Literature DB >> 11841430

Expansion of cytotoxic effectors with lytic activity against autologous blasts from acute myeloid leukaemia patients in complete haematological remission.

Giovanni F Torelli1, Anna Guarini, Gabriella Palmieri, Massimo Breccia, Antonella Vitale, Angela Santoni, Robin Foa.   

Abstract

New therapeutic approaches are needed to improve the cure rates in acute myeloid leukaemia (AML). The present study was designed to investigate whether: (1) cytotoxic lymphocytes could be expanded from AML patients in complete remission; (2) their signal transduction machinery was preserved; (3) these cells were capable of producing cytokines involved in the cytolytic process; and (4) these cells showed cytotoxic activity against allogeneic and autologous blasts.

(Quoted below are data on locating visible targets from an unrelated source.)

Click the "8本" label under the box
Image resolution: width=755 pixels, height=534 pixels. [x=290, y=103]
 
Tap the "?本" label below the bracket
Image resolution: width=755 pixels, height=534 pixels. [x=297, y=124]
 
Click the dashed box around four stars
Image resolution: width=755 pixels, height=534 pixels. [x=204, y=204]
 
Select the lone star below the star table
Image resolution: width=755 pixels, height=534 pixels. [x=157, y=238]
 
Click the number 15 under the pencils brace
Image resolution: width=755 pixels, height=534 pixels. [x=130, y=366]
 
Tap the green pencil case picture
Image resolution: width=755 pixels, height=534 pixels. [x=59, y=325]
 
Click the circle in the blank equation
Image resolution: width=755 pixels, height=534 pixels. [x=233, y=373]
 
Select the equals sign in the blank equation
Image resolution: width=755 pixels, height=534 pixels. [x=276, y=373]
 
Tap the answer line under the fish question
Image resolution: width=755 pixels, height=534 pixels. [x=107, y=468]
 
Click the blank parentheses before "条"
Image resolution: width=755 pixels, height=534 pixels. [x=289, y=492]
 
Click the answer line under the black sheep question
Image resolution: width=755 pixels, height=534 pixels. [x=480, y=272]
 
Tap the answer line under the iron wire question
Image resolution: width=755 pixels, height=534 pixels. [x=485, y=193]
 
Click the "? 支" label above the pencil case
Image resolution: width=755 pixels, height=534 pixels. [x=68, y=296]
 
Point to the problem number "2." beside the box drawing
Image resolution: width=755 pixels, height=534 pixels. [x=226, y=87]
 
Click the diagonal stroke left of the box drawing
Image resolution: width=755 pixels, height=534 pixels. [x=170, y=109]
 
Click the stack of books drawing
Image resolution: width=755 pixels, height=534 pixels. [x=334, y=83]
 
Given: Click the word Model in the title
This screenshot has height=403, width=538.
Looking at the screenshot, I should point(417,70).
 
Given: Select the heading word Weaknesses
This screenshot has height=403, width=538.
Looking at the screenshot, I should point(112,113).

By co-culturing blood mononuclear cells with feeder cells, we obtained an average 5.3-fold increase in the total cell number and a 35-fold increase in natural killer (NK) cells. Expression of the zeta chain and of tyrosine kinases of the Src and Syk-ZAP families involved in the triggering of NK functions was analysed on expanded cells. The results demonstrated a signal transduction apparatus preserved and quantitatively similar to that of normal donors. After phorbol myristate acetate and ionomicin stimulation, the ability of expanded cells to produce interferon gamma and tumour necrosis factor alpha was documented. Patients' expanded cells showed a cytotoxic activity against target lines and allogeneic blasts which was similar to that of normal donors. Purification experiments indicated that the NK cell fraction was responsible for most of the lytic effect. More significantly, these cells also exerted a lytic effect against autologous blasts that could be further enhanced following incubation with low-dose interleukin 2. These findings document the possibility of expanding cytotoxic effectors with preserved signal transduction machinery and autologous killing capacity from AML patients in remission, and suggest a new potential immunotherapeutic strategy for the management of early disease recurrence or of residual disease.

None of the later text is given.